Using spooling to bridge the gap between Operating Systems and input devices allowed CPUs to stay in the execution phase at all times and not be fully occupied. Spooling in OS also greatly increased the speed of output as the Operating System does not require waiting for the output devices to carry out instructions and the OS can simply go ahead with sending more output data. Spooling is used to improve the interaction between multiple devices and computing systems, acting as a buffer that can make data streaming fluidic, resulting in the extremely immersive experience that we now enjoy in modern times. We are barely able to notice any difference in input and output operations, these tasks almost seem like they are carried out in real-time.
Here are some benefits we enjoy from Spooling in OS:
- Smooth I/O operations
- Effective storage of temporary data to carry out tasks
- Transfer of data from software to device or from device to device
- Simultaneous processing tasks and I/O operations
- Support for multiple input devices and parallel I/O operations
- Spooling is also faster than buffering
- Spooling can employ the full memory rather than a small designated block in the memory like buffering
Frequently Asked Questions
Spooling can be simply defined as a process of sending data between devices (peripherals) and operating systems (computers). The advantages of spoofing are faster processing, more effective use of CPUs and simultaneous or batch processing operations. If you wish to learn more about spooling, you can search spooling in OS in Hindi or English.
Buffering is the method of trying to match the speed of the input and the output while spooling is the means to bridge the gap between input devices and software or computers. If you wish to learn more about spooling and buffering in OS, it is recommended you check out a well-orchestrated spooling in OS ppt.
A spooler fundamentally operates the input devices or peripherals during the spooling process.
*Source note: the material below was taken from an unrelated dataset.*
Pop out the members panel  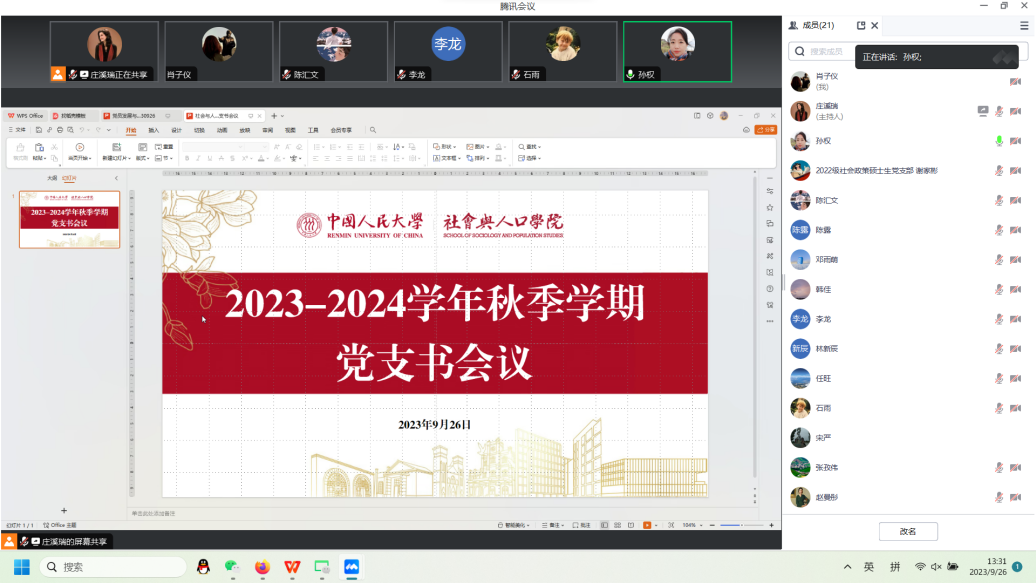coord(861,25)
Spoolers are applications or systems that regulate data transfer and queue the data during the bugger in order to increase the efficiency of the machine.
Spooling is implemented by sending and storing input data on a temporary volatile memory which is transferred to the main memory and then employed by CPUs or the Operating System when required.
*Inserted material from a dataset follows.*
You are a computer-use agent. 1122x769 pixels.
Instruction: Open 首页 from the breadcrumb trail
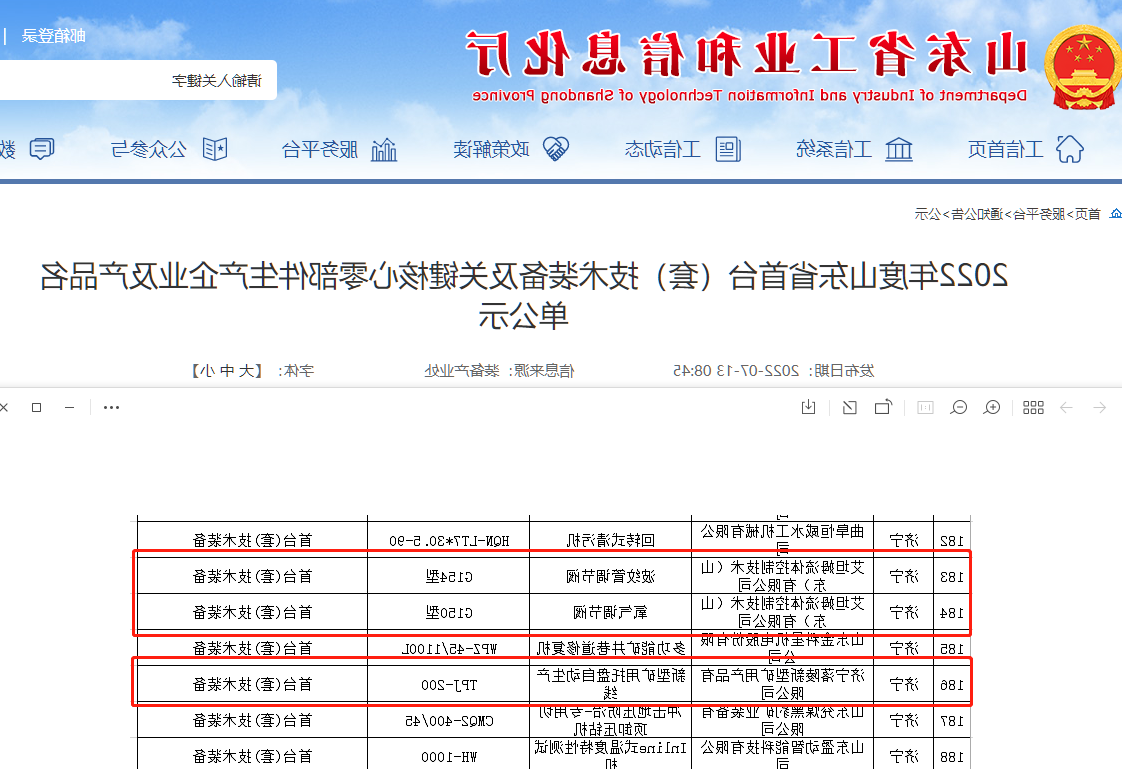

If your printer is spooling, meaning that it has queued the documents as fast as the CPU allows, then it is doing this so that these documents can be then printed at the general speed of the printer, one after another.
There are no spooling security risks in general use, however, for corporate users, spooling can make you vulnerable to hostile remote code execution.
It is recommended that you study the concept of spoolers and the applications of spooling. Learning more about these two concepts will definitely help answer Spooling in OS MCQs.
The disadvantages of spooling are generally the difficulties faced when debugging and due to a failed spooling attempt affecting other pending jobs.
Printers, punch-card readers and even keyboards or mouses require spooling. All input/output or I/O devices benefit from spooling.
Spooling is a very useful topic for students focusing on Operating Systems and studying core Computer Science. Due to spooling, our interaction with peripheral devices is much smoother and easy. Spooling makes our computing experience better and saves us a lot of time by enabling us to carry on with our daily computing work while input devices do theirs.